_Tarefa proposta 1_. Reproduza integralmente, linha por linha, a listagem de registros de apontamento que aparece abaixo do texto, omitindo as imagens na resposta.

Para
o advogado e procurador de Justiça aposentado do Ministério Público de São
Paulo Roberto Tardelli, o pacote anticorrupção do Ministério Público Federal
inaugurará a República dos Delatores, "ou então a República dos
Reportantes – e estão mais do que lançadas as bases para o país mais perigoso
do mundo para se viver. Está feito o serviço sujo a que nem os militares se sujeitaram",
afirma; Tardelli diz estar "aliviado" por não fazer mais parte do
órgão que "que conspirou contra a democracia, que trouxe o terror de
estado, o medo institucional, que transformou esse país em um lugar em que
canalhas serão celebrados como heróis"
Jornal GGN - O
pacote anticorrupção do Ministério Público Federal criará uma comissão para
receber denúncias de corrupção, inaugurando a República dos Delatores. A
opinião é de Roberto Tardelli, advogado e procurador de Justiça aposentado, que
afirma que a ditadura chegou aos braços do MPF, justamente quem tem o dever
constitucional de lutar pela democracia.

_Tarefa proposta 2_. Resuma em duas frases o texto sobre o pacote anticorrupção do Ministério Público Federal.

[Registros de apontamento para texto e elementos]

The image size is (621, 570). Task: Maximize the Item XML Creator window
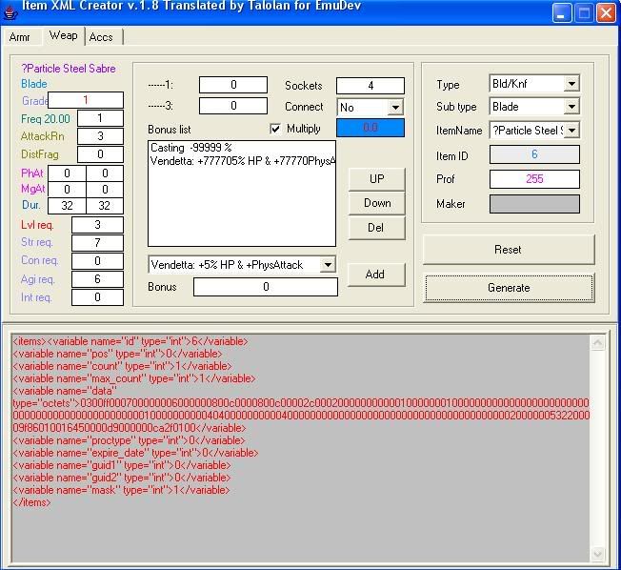click(585, 11)

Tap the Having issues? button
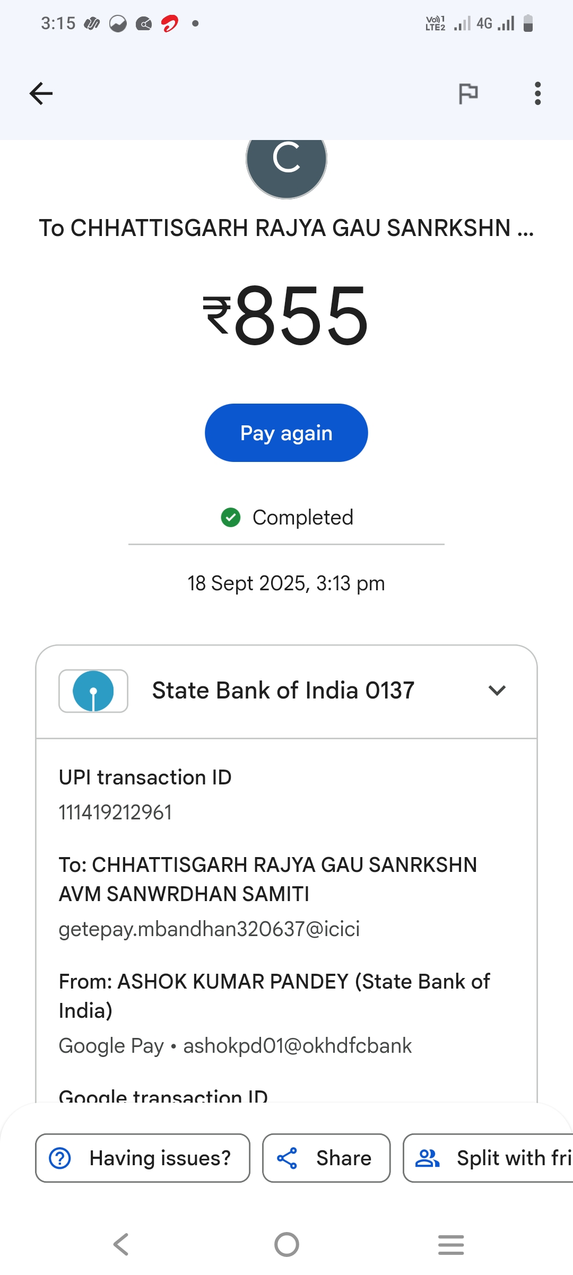[x=143, y=1158]
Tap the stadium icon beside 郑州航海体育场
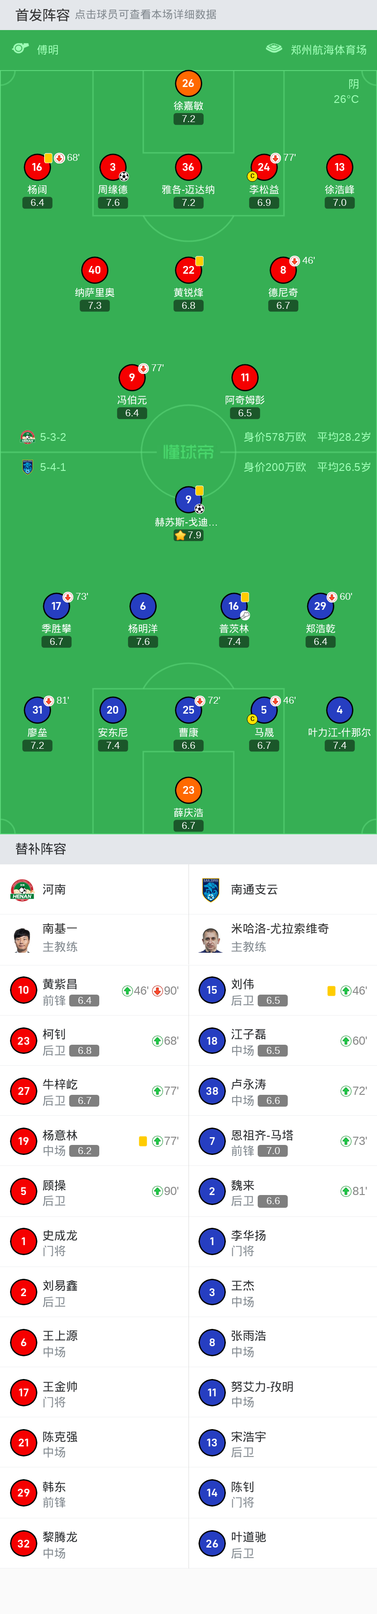Viewport: 377px width, 1614px height. [274, 49]

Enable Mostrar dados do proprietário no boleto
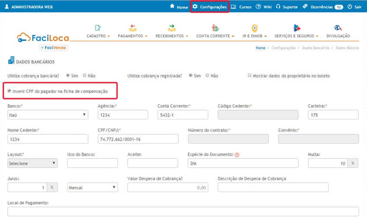click(250, 76)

_Resolução da tarefa 1_.
The image size is (621, 570). Task: Maximize the Item XML Creator window
click(585, 11)

Tap the Having issues? button
[x=143, y=1158]
Tap the stadium icon beside 郑州航海体育场
Viewport: 377px width, 1614px height. [274, 49]

Enable Mostrar dados do proprietário no boleto
click(250, 76)

_Resolução da tarefa 2_. Para Roberto Tardelli, advogado e procurador de Justiça aposentado, o pacote anticorrupção do Ministério Público Federal criará uma comissão para receber denúncias de corrupção e inaugurará a "República dos Delatores". Segundo ele, a ditadura chegou aos braços do MPF, justamente quem tem o dever constitucional de lutar pela democracia, e estão lançadas as bases para o país mais perigoso do mundo para se viver.